Lawmaker Avigdor Liberman, president of the opposition Yisrael Beytenu party, summed up the general sentiment, telling news site Ynet that nothing should change in Iran’s policies in the Middle East.
“For us, it doesn’t matter, it won’t affect Israel’s attitude [em
relação ao Irã]. Iran’s policies are set by the supreme leader [aiatolá
Ali Khamenei],” Liberman said.
“However, there was no doubt that the president was a brutal man. We won’t shed a tear,” he quipped.
In an interview with The New York Times, Meir Javedanfar, an Iranian-Israeli professor at Reichman University in Israel, stated that, under current circumstances, researchers on the Iranian nuclear program and military leaders are more important to the ayatollahs’ regime than the president of the country.

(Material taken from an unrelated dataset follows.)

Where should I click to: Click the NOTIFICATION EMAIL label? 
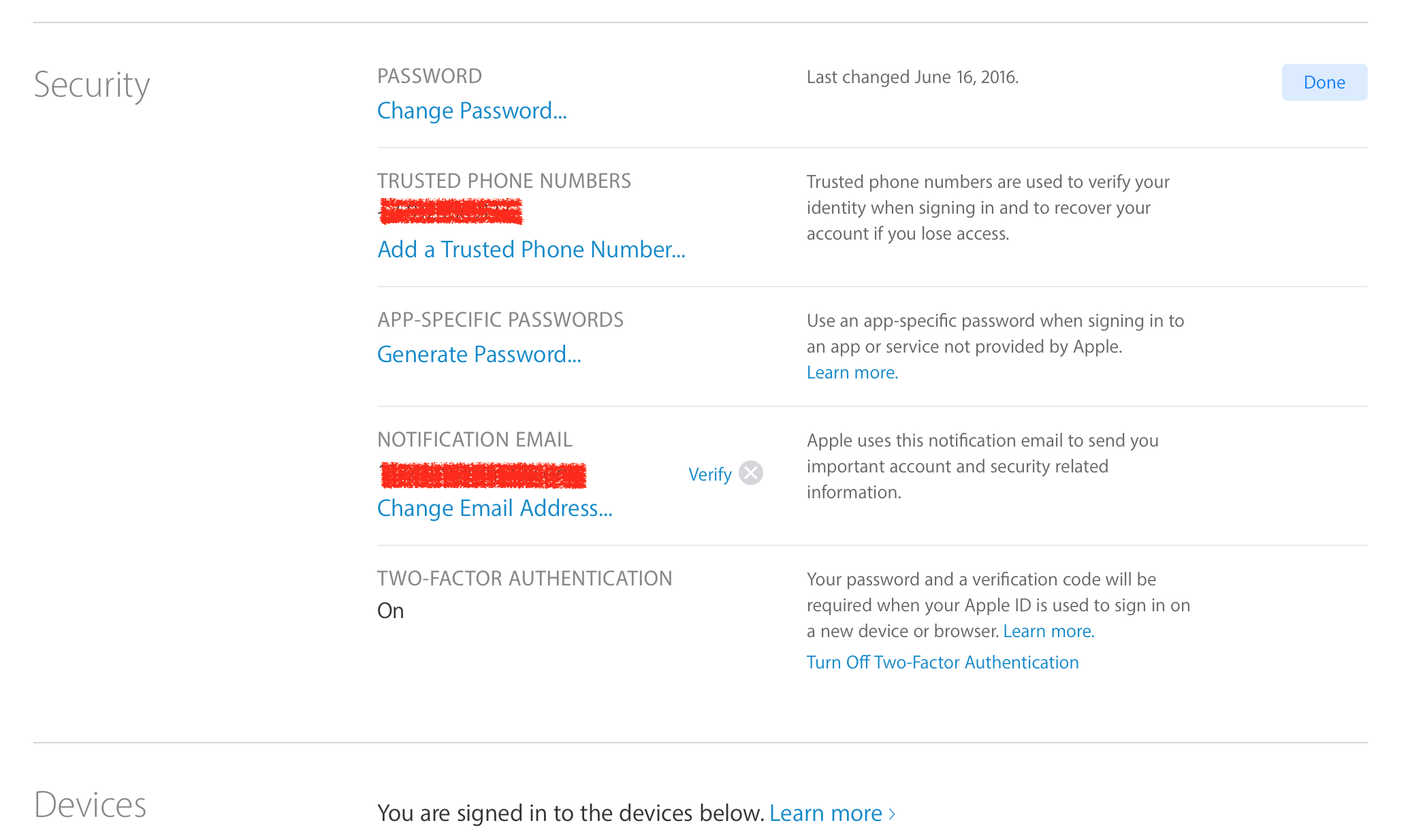point(475,440)

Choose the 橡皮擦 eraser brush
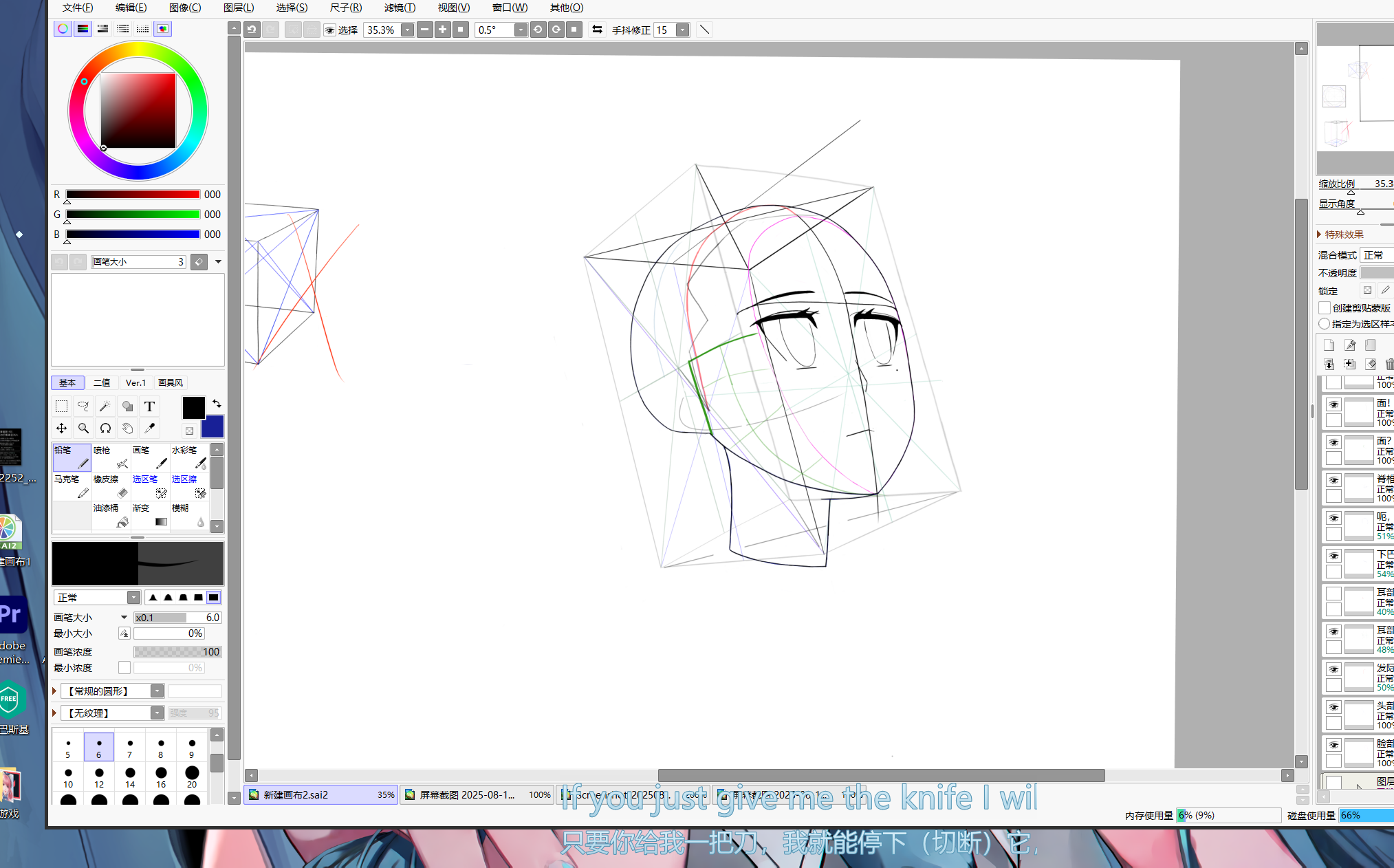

“His absence or presence would not have much impact,” Javedanfar said. “The same cannot be said of a nuclear scientist, working on a program that could produce a nuclear bomb to threaten Israel.”
Javedanfar stated that Raisi was nothing more than “a foot soldier of the supreme leader” and “a loyal servant, with little influence within the regime.”
In other words: what interests Israel is Khamenei’s succession, not the presidential election in Iran at the end of June – especially because the person elected will necessarily be someone who needs to pass the ayatollah’s scrutiny.
In an article for The Jerusalem Post, Jacob Nagel, former national security adviser to Prime Minister Benjamin Netanyahu and former acting head of Israel’s National Security Council, stated that “any president or foreign minister [o titular da pasta, Hossein
Amir-Abdollahian, também morreu no acidente] chosen will continue on Iran’s current path, and some may even intensify the nuclear approach and attempt to persuade the supreme leader to formally advance the weapons system.
[nucleares]which has not happened until now.”
“The US and Israel must attack the octopus head and its tentacles together. It is time to apply strong financial pressure on the Islamic Republic and not ease, as was done recently”, warned Nagel.